4. Pour refuser d’admettre Mme C au séjour, le préfet du Val-d’Oise s’est fondé sur ce que la requérante ne justifiait d’aucune progression dans ses études. Toutefois, il ressort des pièces du dossier que Mme C a validé son année d’étude au sein de l’institut privé Campus Langues, obtenant un diplôme de compétences linguistiques de niveau B2, obtenant la moyenne et présentant des attestations d’assiduité et de sérieux de la part de ses enseignants. Il ressort également des pièces du dossier que c’est sur sa propre initiative et encouragée en ce sens par le corps enseignant de l’institut Campus Langues que la requérante a décidé de consolider ses acquis en effectuant l’année suivant au même niveau avant de poursuivre ses études supérieures. Dans ces conditions, Mme C, qui justifie du sérieux et de la progression de ses études, est fondée à soutenir qu’en refusant de renouveler son titre de séjour, le préfet du Val-d’Oise a méconnu les dispositions précitées de l’article L. 422-1 du code de l’entrée et du séjour des étrangers et du droit d’asile.
5. Par suite, sans qu’il soit besoin d’examiner les autres moyens de la requête, la décision du 20 novembre 2024 portant refus de renouvellement du titre de séjour de Mme C doit être annulée. Il en va de même, par voie de conséquence, des décisions du même jour portant obligation de quitter le territoire français dans un délai de trente jours et fixant le pays de destination.
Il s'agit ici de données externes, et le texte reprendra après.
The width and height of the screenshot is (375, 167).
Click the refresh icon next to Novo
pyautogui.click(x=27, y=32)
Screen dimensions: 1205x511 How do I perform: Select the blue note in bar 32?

Sur les frais liés au litige :
6. Dans les circonstances de l’espèce, il y a lieu de mettre à la charge de l’Etat la somme de 1 000 euros sur le fondement de l’article L. 761-1 du code de justice administrative.
DÉCIDE :
Article 1er : Les décisions du 20 novembre 2024 par lesquelles le préfet du Val-d’Oise a rejeté la demande d’admission au séjour de Mme C, l’a obligée à quitter le territoire français dans un délai de trente jours et a fixé le pays de destination sont annulées.
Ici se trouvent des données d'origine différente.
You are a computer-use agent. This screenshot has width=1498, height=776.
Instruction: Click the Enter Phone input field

Article 2 : L’Etat versera la somme de 1 000 euros à Mme C au titre de l’article L. 761-1 du code de justice administrative.
Article 3 : Le présent jugement sera notifié à Mme A C et au préfet du Val-d’Oise.
Délibéré après l’audience du 30 avril 2025 à laquelle siégeaient :
M. Thobaty, président,
M. Bourragué, premier conseiller,
Mme Goudenèche, conseillère,
Assistés de Mme Nimax, greffière.
Rendu public par mise à disposition au greffe le 12 mai 2025.
Le rapporteur,
signé
S. Bourragué
Le président,
signé
G. Thobaty
La greffière,
signé
S. Selvarangame
La République mande et ordonne au ministre de l’intérieur en ce qui le concerne ou à tous commissaires de justice à ce requis en ce qui concerne les voies de droit commun contre les parties privées, de pourvoir à l’exécution de la présente décision.